This repository provides a tensorflow 1.12 library and a tutorial to train a recurrent spiking neural networks (ours is called LSNN). For more details about LSNN see [1]. This model uses a method of network rewiring to keep a sparse connectivity during training, this method is called DEEP R and is described in [2]. Feel free to cite us if that's relevant.
After installation load the LSNN library, load our implementation of the ALIF tensorflow cell (adaptive leaky integrate and fire), and use it in place of standard tensorflow 1.12 rnn cells:
import tensorflow as tf
import lsnn
...
cell = lsnn.ALIF(num_of_inputs, num_of_outputs, ...)
outputs, final_state = tf.nn.dynamic_rnn(cell, inputs, dtype=tf.float32)
spikes = outputs[0]
loss(spikes)
In the folder lsnn/
you may find the source code of the lsnn package. In the folder bin/
there is a selection of tutorials. With tutorial_sequential_mnist_with_LSNN.py
, you can reproduce Figure 1B from [1] and achieve above 96% accuracy on the sequential MNIST task with an LSNN (the code may not reproduce exactlty the results published in [1]).
The second tutorial tutorial_storerecall_with_LSNN.py
solves a simpler task that runs in few minutes with CPUs. This simpler task is a good test to verify if a network model has long-short term memory. For a detailed description about the task we refer to the older version (v1) of the preprint [3].
The code is compatible with python 3.4 to 3.7 and tensorflow 1.7 to 1.12 (CPU and GPU versions).

AIM OF THE EXERCISE -> Condense the paragraph of the LSNN text above that begins "This repository provides" into a short bulleted list that keeps its main facts.

DATA SHOWN ->
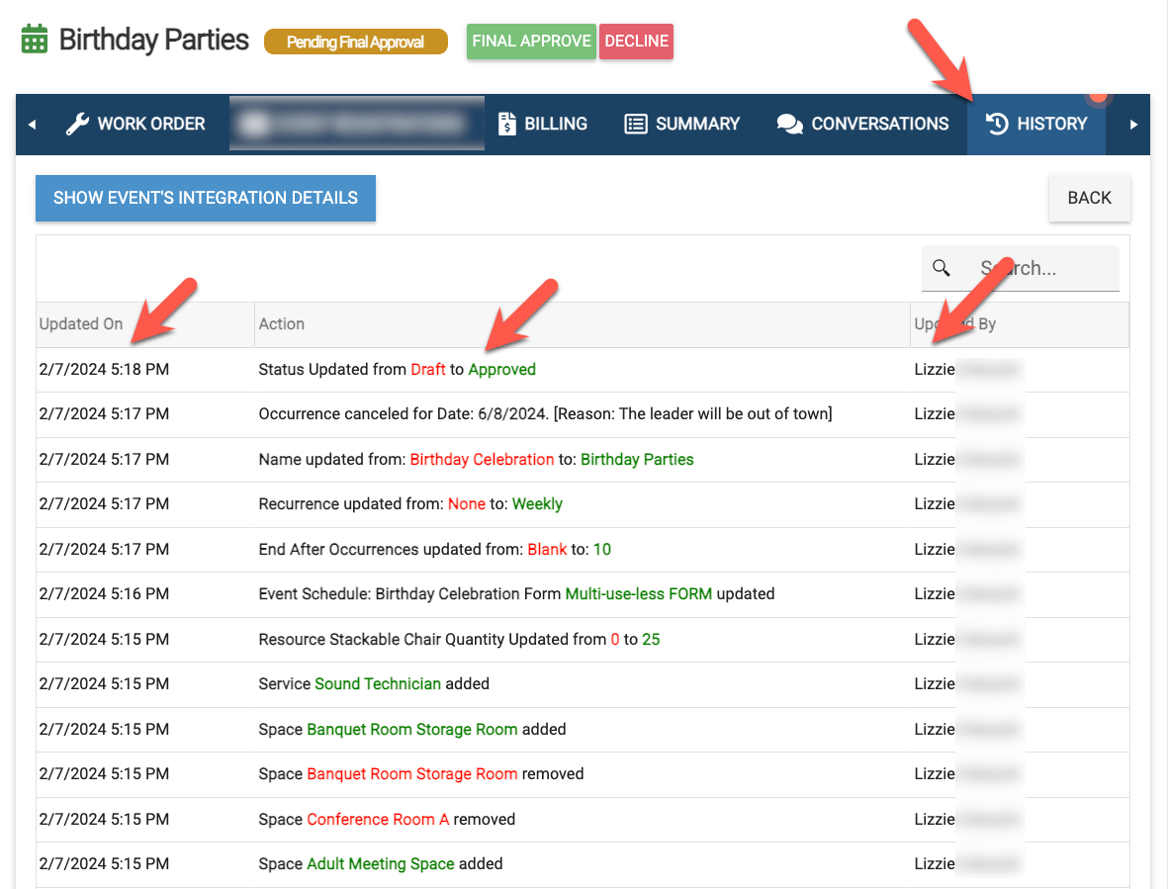The height and width of the screenshot is (889, 1168).
Task: Sort by the Action column header
Action: (x=282, y=324)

SOLUTION TO THIS EXERCISE ->
- The repository offers a TensorFlow 1.12 library and a tutorial for training recurrent spiking neural networks, here called LSNN.
- More detail on LSNN is in [1].
- During training, the model keeps connectivity sparse through a network rewiring method called DEEP R, described in [2].
- Citing the work is welcome where relevant.